> The task:
Nothing but the images is to be left out of your exact copy of the entries.
START Supplied records
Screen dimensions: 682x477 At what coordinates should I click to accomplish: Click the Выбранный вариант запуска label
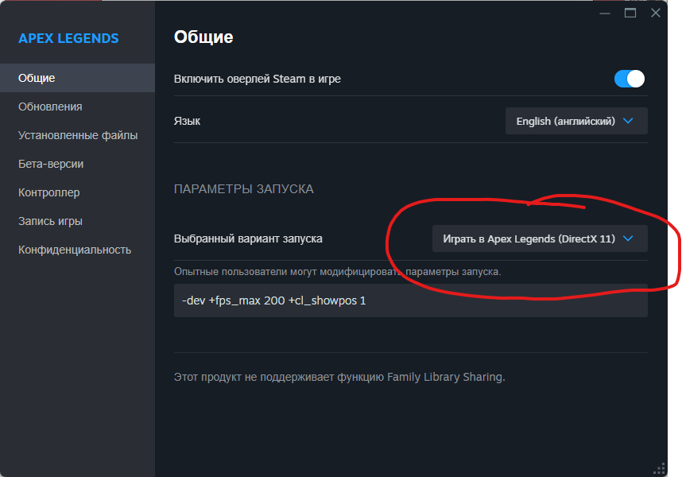click(x=248, y=239)
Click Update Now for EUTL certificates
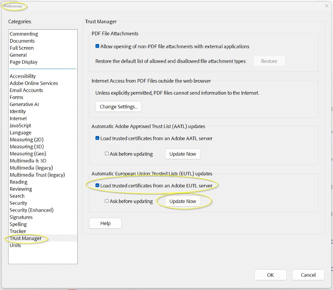The width and height of the screenshot is (333, 290). tap(182, 201)
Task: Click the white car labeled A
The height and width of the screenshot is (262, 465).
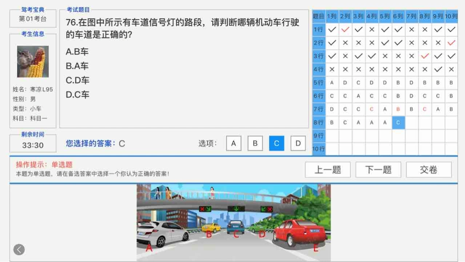Action: 162,233
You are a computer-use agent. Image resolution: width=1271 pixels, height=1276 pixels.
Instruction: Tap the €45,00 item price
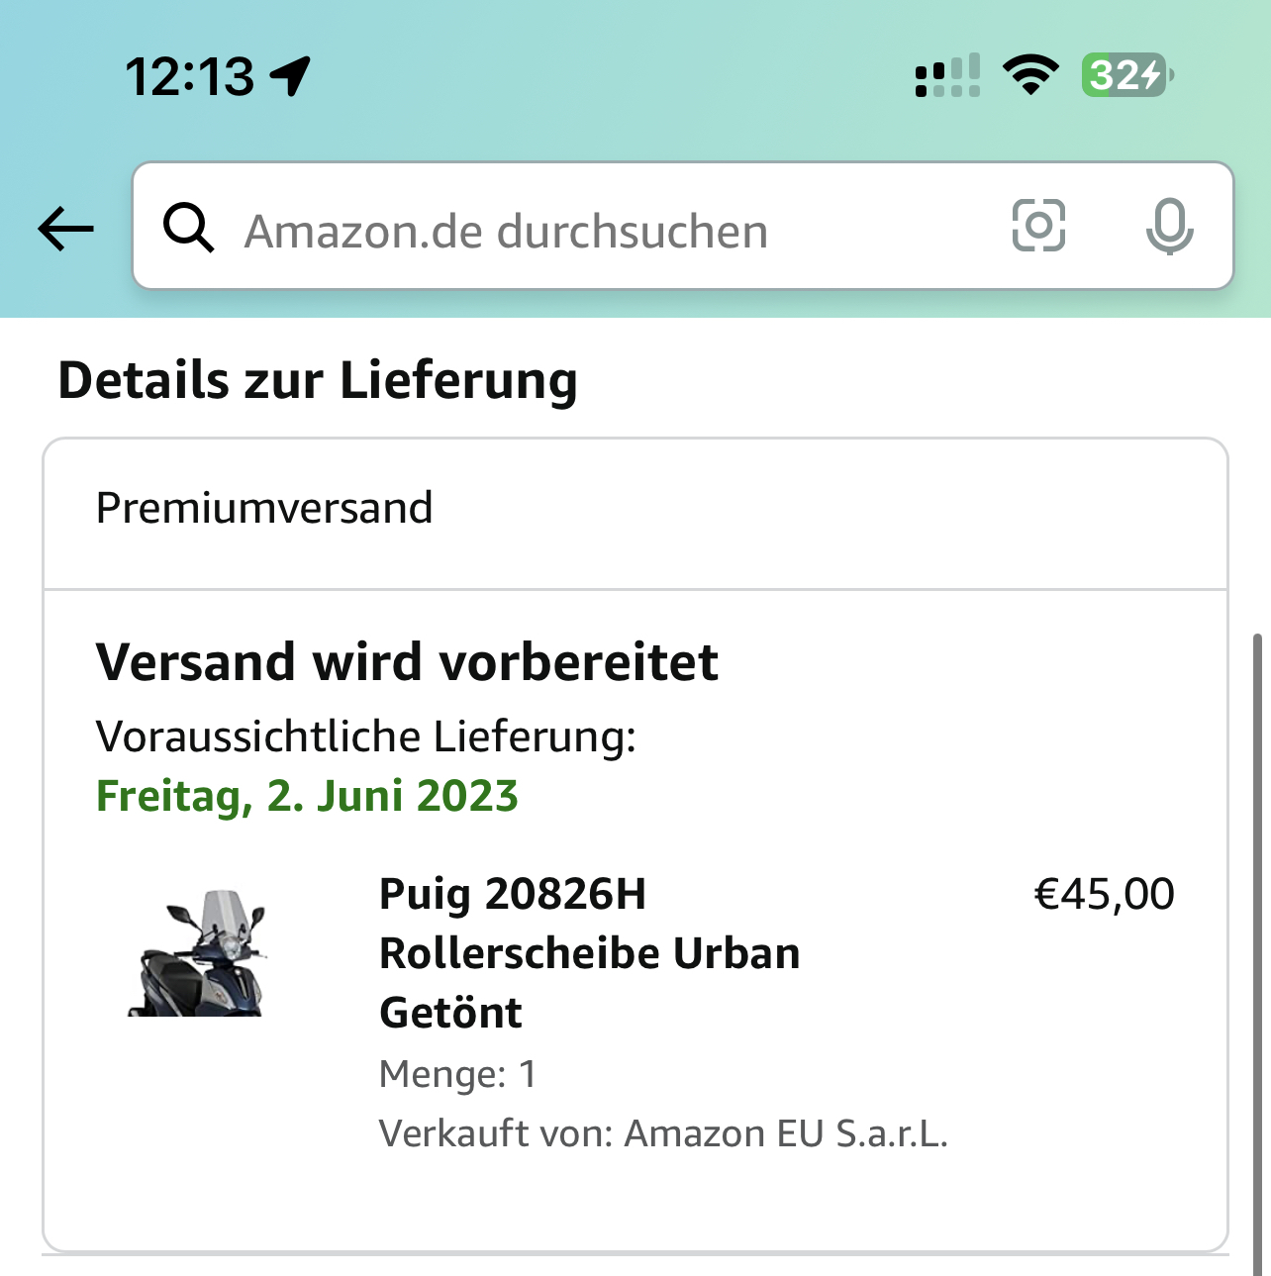coord(1104,894)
END Supplied records
> Task solution:
Screen dimensions: 682x477 At what coordinates should I click to accomplish: Click the Выбранный вариант запуска label
click(x=248, y=239)
Click Update Now for EUTL certificates
The width and height of the screenshot is (333, 290). tap(182, 201)
Task: Click the white car labeled A
The height and width of the screenshot is (262, 465).
Action: 162,233
You are a computer-use agent. Image resolution: width=1271 pixels, height=1276 pixels.
Instruction: Tap the €45,00 item price
coord(1104,894)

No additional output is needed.